You couldn’t have an economy around technology, medicine, law, any of the professional services without immigrants and non-native English speakers. Agriculture is the driving force in the economy in eastern North Carolina — there would be no way to have an economy there and in any rural parts of western North Carolina without a very blended workforce. That’s critical to getting things done and putting food on the table.

Across America it’s the same way. The real estate industry, the home builders, you couldn’t build a house without hardworking men and women who want a job so they can help their kids have what you and I have. It’s all about the dream. So I think it’s healthy for our economy. I don’t see any examples — show me an example — of a displaced native American, indigenous North Carolinian who’s lost a job because somebody from some other country came here, unless their preparations and qualifications were better.

What do you think that we as Americans are getting wrong the most?

First, I think what we’re getting right the most is the fact that we continue to focus on education and to fund education.
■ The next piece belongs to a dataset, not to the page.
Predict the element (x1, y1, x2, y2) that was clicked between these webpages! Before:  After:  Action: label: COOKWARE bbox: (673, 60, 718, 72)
I laughed during the recession of 2008 that the only sure thing in my budget or in President [Barack] Obama’s budget was the military and education.

Those are the two givens — you can’t take that away. So there’s this historical, deeply embedded, long-term commitment, and it’ll be a future commitment. There will always be initiatives and work-around education, and that’s a very good thing, because it drives economy and it actually determines the future of our country.

In a global economy, the world looks very different, and I think that’s what we’re getting wrong. I can’t speak for all the states — I would think that Colorado is much more aggressive and liberal and perhaps has addressed it more directly in their state — but in all 50 states, we’ve got to admit that when you look at the international scores on PISA, and you see the countries that are so far ahead of us, that’s a problem to me.

I still think of America as always forever being the supreme economy and the supreme country that leads the world, and the country that becomes the world’s keeper in times of stress and in times of challenges. I like that kind of image. I worry that someday we’re going to wake up and it’s going to be too late. That we will have to say, “Why weren’t our eyes open? And why didn’t we work harder to secure our place as the leader of the global economy?”

Is there anything you’ve wanted to get off your chest?

I’m troubled, now that I’m 70 years old, and I look back at the sexism and the racism. It’s hard for me to believe that things have not gotten better, that it’s still wrong.

I’ve never worked enough on the women’s issues, but I have become more outspoken. Part of a chapter of the book that I’m having written is about how hard it was for me and how hard it is for other women to be in elected office. Look at Hillary and the subliminal judgments people made — and the fact that it’s hard for people today to see a woman in a place of powerful leadership. It’s not so hard in Congress, but when it becomes the No. 1 seat in a state, or in a country, there’s a question, “Can she do the job of a man?”

I think the physical differences in a man and a woman are striking. For years, my team would bring in an apple crate for me to stand on so I could at least be at [the men’s] eye level. But you don’t always have an apple crate with you, so I think those kind of subliminal cues in the differences in our voice, in the differences of our dress, and the things that are expected of us do a disservice to women of all ages.